Por eso mismo, todos tenemos que actuar con la mayor responsabilidad posible: en el ámbito familiar tenemos que seguir como hasta ahora, siendo conscientes de que cada día supone un día menos para volver a la normalidad, y que no hemos hecho un esfuerzo tan grande para morir en la orilla, para estropearlo ahora con irresponsabilidades. Y también es nuestro derecho y obligación exigir responsabilidades a quienes están al frente de esta situación para que tomen las decisiones correctas.
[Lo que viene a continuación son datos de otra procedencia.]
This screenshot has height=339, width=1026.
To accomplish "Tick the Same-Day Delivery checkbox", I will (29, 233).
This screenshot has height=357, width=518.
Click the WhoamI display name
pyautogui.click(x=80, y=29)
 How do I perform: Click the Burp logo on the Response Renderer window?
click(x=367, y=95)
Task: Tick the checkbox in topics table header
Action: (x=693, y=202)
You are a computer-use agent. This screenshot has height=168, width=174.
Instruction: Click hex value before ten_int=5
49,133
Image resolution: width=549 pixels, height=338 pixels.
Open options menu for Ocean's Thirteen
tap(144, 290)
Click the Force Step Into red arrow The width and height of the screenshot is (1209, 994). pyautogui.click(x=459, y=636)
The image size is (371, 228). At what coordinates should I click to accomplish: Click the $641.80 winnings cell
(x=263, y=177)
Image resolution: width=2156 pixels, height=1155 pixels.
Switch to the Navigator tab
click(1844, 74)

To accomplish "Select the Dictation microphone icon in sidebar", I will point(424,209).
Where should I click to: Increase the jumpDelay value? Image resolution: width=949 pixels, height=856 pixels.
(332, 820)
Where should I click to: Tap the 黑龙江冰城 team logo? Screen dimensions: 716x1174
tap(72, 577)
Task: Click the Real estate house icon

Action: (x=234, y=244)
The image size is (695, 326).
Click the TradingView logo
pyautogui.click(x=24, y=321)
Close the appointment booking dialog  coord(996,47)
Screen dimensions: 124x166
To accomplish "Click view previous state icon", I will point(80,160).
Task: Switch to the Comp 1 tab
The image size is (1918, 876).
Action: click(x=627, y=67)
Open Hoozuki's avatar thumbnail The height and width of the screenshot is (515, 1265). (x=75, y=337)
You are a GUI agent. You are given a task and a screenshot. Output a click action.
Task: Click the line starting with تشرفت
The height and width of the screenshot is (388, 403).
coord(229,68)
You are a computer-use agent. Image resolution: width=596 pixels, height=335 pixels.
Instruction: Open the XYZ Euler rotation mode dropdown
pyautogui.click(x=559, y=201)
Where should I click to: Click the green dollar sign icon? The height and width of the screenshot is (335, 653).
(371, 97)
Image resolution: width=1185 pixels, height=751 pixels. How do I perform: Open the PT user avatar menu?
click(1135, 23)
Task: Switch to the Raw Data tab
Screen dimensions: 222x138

En el ámbito de la empresa me atrevería desde aquí a lanzar una señal de alarma, puesto que parece que hay gente que todavía no se ha enterado de la gravedad de la situación que estamos atravesando. Hay empresas pasándolo realmente mal, hay negocios que nunca más van a poder abrir, y de misma manera que la mayor parte de la gente está esforzándose todo lo que puede para que la actividad de sus empresas continúe, me llegan ejemplos de algunos casos en los que esto no es así, protagonizados sobre todo por personal de servicios públicos no esenciales en este momento. Durante el obligatorio confinamiento y ante la tesitura de tener que trabajar desde el domicilio ha habido respuestas tales como: “mi ordenador es mío y mi conexión a internet también, ¿quién me va a resarcir de este coste?”, “no tengo por qué tener una videoconferencia desde mi domicilio con mi equipo para tratar asuntos de trabajo”, “no tengo disponibilidad a la hora señalada”… Mi interlocutor se lamentaba de que no era capaz de convocar ni siquiera a muchos interinos de su equipo para una reunión semanal.
También estamos asistiendo a cómo el campo requiere de personal para recoger la fruta y no es posible movilizar a ninguna de las más de 3.500.000 personas inscritas a finales de marzo como parados en el Ministerio de Empleo y Seguridad Social. Chocante.
Siempre he tenido claro que debemos esforzarnos para que a nuestra empresa le vaya bien: si nuestra empresa gana, nosotros ganamos. Pero ahora estamos jugando a otra cosa, el barco se está hundiendo y todos tenemos que arrimar el hombro; ojo con la tecla que tocamos ahora, porque la supervivencia de las empresas, de muchos puestos de trabajo y quizás del sistema están en juego. Debemos ser conscientes y responsables de nuestros actos y de cómo éstos pueden influir en nuestro futuro, trabajar aunque sea a costa de sacrificar mínimamente alguno de nuestros derechos… y a la hora de elegir qué lastre soltar, pensar en quiénes son los remeros y quiénes el lastre de la nave.